Article
作者: Koury, Kenneth ; Türeci, Özlem ; Patel, Sohil ; Arora, Samir ; Cannon, Kevin ; Lowry, Francine S ; Haggag, Amina ; Wadsworth, Larkin ; Fitz-Patrick, David ; Murray, Alexande ; Martin, Earl ; Chu, Laurence ; Raad, George ; Lee, Dung-Yang ; Rodriguez, Hecto ; Pickrell, Paul ; Rodriguez, Hector ; Senders, Shell ; Miller, Deon ; Usdan, Lisa ; Jennings, Timoth ; Mensa, Federico J ; Lu, Claire ; Şahin, Uğur ; Andrews, Charles ; Fortmann, Stephen ; Swanson, Kena A ; Christensen, Shane ; Wyper, Hayley ; Peterson, James ; Kitchin, Nicholas ; Gruber, William C ; Fragoso, Veronic ; Anderson, Annaliesa S ; Cooper, David ; Essink, Brando ; Davis, Matthe ; Chalhoub, Fadi ; Brandon, Donald ; Xu, Xia ; Lucasti, Christopher ; Finn, Daniel ; Hartman, Aaron ; Varano, Susann ; Stacey, Helen ; Heller, Robert
Background:Protection against contemporary severe acute respiratory syndrome coronavirus 2 (SARS-CoV-2) variants requires sequence-adapted vaccines.

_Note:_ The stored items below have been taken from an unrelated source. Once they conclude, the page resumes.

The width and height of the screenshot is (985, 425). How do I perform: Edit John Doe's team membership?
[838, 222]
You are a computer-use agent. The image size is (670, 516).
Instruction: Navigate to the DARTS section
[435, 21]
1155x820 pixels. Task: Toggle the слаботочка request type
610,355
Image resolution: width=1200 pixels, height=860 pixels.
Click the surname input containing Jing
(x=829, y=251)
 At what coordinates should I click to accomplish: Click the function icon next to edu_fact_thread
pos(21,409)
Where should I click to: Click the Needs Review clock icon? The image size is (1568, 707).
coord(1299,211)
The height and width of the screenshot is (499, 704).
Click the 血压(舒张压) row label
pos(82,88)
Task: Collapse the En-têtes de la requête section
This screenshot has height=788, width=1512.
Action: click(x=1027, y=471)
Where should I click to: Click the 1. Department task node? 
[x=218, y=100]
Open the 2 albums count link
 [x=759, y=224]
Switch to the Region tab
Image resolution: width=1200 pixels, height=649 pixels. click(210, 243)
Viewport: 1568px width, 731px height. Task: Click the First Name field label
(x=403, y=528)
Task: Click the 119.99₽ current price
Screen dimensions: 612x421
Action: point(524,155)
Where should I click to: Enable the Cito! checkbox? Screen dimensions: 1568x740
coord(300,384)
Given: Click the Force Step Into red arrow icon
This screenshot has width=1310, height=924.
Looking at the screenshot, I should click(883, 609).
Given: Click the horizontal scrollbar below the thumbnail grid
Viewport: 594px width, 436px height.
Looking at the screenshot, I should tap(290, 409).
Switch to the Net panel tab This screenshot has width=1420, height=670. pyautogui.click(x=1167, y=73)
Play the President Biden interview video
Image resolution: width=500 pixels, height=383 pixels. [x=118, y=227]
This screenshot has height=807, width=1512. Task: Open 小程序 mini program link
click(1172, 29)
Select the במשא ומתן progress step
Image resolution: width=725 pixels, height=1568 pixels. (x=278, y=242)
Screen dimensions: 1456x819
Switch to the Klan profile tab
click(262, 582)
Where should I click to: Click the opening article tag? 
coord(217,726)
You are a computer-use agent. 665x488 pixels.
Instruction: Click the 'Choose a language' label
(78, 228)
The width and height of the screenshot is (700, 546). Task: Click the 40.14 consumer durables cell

Methods:In this ongoing phase 2/3 trial, 12–17-year-olds (n = 108), 18–55-year-olds (n = 313), and >55-year-olds (n = 306) who previously received 3 original BNT162b2 30-µg doses, received a fourth dose (second booster) of 30-µg bivalent original/Omicron-BA.4/BA.5-adapted BNT162b2 (BNT162b2-Omi.BA.4/BA.5). For comparisons with original BNT162b2, participants were selected from another phase 3 trial. Immunologic superiority 1 month after vaccination, with respect to 50% neutralizing titers (lower bound [LB] of 2-sided 95% confidence interval [CI] for geometric mean ratio [GMR], >1), and noninferiority with respect to seroresponse rates (LB of 2-sided 95% CI for rate difference, greater than −5%), for Omicron BA.4/BA.5 were assessed in >55-year-olds versus original BNT162b2 as a second booster. Noninferiority with respect to neutralizing titer level (LB of 2-sided 95% CI for GMR, > 0.67) and seroresponse rate (LB of 2-sided 95% CI for rate difference, greater than −10%) of Omicron BA.4/BA.5 immune response for BNT162b2-Omi.BA.4/BA.5 in 18–55 versus >55-year-olds was assessed.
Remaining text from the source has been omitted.